* _Passage for review_:
************
This is What I Do !

                                                                          I know I have been very bold in not saying anything in the last few days , and to be honest I really didn't have that much to say anyway . Now that's not at all like me , I mean even if I can't get my head together , I will always throw something out there . And sometimes I can be very insular , in that nothing or nobody can make me want to open my mind , for the need of a better explanation .
                                                                         I can be downright stubborn when it comes to sharing my thoughts and concerns . Never arrogant , I dislike anything that smells of arrogance . I dislike the need for having to explain myself though . Its not as if anything that I have done warrants an explanation about how , why or when . Trying to keep a handle on things is hard enough without having to feebly give directions as to why you did something in that particular manner . Or seemingly having to write an essay on the reasons why you feel a particular way .
************
* _Entries provided_:

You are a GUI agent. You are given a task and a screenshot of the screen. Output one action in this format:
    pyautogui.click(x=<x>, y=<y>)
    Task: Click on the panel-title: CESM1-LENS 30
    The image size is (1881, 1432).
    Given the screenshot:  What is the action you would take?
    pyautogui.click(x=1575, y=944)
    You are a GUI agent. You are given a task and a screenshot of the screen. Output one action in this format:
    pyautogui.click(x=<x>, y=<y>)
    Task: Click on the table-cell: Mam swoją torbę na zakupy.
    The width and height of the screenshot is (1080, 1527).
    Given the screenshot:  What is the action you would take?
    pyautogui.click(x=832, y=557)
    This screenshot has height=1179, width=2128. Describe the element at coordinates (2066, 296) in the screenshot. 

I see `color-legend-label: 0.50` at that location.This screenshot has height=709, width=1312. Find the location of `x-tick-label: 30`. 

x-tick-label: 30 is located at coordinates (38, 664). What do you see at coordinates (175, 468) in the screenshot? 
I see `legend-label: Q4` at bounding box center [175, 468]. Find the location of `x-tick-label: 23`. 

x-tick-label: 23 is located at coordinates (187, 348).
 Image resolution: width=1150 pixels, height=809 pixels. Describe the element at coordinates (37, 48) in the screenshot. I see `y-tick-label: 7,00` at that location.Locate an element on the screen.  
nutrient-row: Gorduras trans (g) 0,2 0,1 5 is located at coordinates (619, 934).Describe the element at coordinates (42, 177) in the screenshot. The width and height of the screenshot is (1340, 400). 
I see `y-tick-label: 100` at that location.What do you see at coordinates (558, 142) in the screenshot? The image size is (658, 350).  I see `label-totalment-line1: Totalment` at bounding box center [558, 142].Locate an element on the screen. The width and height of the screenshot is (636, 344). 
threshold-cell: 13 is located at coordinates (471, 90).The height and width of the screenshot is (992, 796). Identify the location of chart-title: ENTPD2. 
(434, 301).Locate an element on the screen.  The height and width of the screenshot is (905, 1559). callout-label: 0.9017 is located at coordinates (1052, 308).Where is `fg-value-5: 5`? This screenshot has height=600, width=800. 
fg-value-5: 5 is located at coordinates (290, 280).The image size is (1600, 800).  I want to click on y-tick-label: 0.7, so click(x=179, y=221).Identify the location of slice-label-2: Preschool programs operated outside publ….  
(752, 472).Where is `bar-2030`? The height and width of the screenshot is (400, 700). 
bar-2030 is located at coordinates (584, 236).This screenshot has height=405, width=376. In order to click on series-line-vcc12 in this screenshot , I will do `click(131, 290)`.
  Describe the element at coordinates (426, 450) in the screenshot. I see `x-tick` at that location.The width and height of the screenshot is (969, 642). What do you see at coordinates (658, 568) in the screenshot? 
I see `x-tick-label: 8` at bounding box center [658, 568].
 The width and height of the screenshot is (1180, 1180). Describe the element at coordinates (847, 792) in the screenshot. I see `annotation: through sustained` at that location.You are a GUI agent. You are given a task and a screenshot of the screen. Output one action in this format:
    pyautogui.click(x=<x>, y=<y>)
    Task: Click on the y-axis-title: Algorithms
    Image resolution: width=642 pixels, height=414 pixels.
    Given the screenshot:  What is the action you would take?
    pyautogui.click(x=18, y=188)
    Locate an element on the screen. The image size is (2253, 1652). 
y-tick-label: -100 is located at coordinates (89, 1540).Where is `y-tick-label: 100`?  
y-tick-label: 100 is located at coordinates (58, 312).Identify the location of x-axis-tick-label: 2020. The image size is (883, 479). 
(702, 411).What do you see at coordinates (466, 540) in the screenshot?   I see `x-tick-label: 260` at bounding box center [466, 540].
************
* _Things to do_:
**1)** In the blog post, what word does the writer use to describe not saying anything in the last few days?
**2)** Quote the blog post from "This is What" up to and including "better explanation .".
**3)** Continue the blog post about disliking having to explain oneself, starting after its final sentence.
The items are separate from the blog post and unrelated to it.

* _Answers given_:
**1)** Bold.

**2)**
This is What I Do !

                                                                          I know I have been very bold in not saying anything in the last few days , and to be honest I really didn't have that much to say anyway . Now that's not at all like me , I mean even if I can't get my head together , I will always throw something out there . And sometimes I can be very insular , in that nothing or nobody can make me want to open my mind , for the need of a better explanation .

**3)**
                                                                        You see people like to put pressure on others to try and make them turn toward their predictable automated line of thinking
. They try and coerce you into thinking that you are in some way responsible for every little woe that takes place in their lives . Have you ever known someone like that ? Have you ever had to endure their constant inability to take responsibility for their own emotions ? You know the way it goes . Oh I don't know what I'd do without your input and your advice , I really need to get a hold of myself . And it goes on and on and on .
                                                                        I am in an unsympathetic mood . Maybe that's why I haven't written over the last few days ? You see when I begin these bloody blogs , I really don't know where they are gonna take me . I don't know what mood the blog is going to force on me . I just find it impossible to not get caught up in my own writing . It's not so easy being me , as you have obviously worked out by now . Its not so easy wanting everything and everybody to be ok and even a tiny bit happy . Though changing this course I am on , could never help me deal with all of the missions I want to fulfill . I have so much I want to say . I have so much inside my head that's bursting to come out . Eventually I know this bloody feeling will pass , but while it's here it tends to take my mind off the things that I feel that matter more importantly .
                                                                      Don't be alarmed by my insularity . I'm not . Don't try and fathom something that is not there in this blog . Don't try and translate this blog into something that it isn't . Just know that my brain is working properly , and normal service will resume as soon as possible .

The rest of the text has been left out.